### Task requirements:
Go to the line in the entries below that holds "میزبانی ایمیل (378, 2390)" and repeat exactly from there through the line that holds "خدمات سون هاست (201, 292)", inclusive.

### Records to process:
---
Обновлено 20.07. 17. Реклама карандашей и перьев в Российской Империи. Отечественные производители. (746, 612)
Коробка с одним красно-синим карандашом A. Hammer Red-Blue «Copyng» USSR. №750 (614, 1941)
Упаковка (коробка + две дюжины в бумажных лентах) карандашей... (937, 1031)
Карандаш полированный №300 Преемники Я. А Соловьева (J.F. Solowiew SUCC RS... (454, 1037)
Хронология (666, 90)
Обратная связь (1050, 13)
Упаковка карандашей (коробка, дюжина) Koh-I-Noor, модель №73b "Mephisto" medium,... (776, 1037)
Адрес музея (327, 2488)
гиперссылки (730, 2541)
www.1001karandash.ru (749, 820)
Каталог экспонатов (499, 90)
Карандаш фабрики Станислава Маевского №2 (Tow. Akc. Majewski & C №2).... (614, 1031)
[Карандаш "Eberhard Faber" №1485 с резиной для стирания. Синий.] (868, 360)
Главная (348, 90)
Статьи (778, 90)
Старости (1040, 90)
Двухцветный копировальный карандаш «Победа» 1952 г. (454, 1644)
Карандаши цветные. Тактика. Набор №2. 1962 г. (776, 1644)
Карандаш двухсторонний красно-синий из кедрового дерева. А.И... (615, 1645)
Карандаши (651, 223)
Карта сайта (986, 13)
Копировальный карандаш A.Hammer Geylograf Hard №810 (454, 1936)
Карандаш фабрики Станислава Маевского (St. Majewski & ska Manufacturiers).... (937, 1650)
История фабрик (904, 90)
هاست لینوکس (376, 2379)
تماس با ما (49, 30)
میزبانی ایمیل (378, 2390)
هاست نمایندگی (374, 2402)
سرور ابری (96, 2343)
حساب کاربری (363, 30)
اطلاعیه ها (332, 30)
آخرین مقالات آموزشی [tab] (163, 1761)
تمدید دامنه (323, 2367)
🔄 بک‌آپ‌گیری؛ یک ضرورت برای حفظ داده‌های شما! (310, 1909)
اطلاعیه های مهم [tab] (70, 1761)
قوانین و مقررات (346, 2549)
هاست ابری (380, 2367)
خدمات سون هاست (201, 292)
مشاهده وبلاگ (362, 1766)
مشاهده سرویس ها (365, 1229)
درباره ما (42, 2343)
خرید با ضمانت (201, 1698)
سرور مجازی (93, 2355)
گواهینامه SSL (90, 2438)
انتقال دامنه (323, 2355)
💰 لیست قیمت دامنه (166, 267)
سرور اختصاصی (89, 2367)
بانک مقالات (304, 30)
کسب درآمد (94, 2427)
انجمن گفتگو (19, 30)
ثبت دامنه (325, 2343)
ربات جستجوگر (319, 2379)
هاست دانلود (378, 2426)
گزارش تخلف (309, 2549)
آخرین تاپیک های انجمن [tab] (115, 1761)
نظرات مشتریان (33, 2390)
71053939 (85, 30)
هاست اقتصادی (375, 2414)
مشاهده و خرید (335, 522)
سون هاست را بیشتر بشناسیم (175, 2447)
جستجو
---
### Task result:
میزبانی ایمیل (378, 2390)
هاست نمایندگی (374, 2402)
سرور ابری (96, 2343)
حساب کاربری (363, 30)
اطلاعیه ها (332, 30)
آخرین مقالات آموزشی [tab] (163, 1761)
تمدید دامنه (323, 2367)
🔄 بک‌آپ‌گیری؛ یک ضرورت برای حفظ داده‌های شما! (310, 1909)
اطلاعیه های مهم [tab] (70, 1761)
قوانین و مقررات (346, 2549)
هاست ابری (380, 2367)
خدمات سون هاست (201, 292)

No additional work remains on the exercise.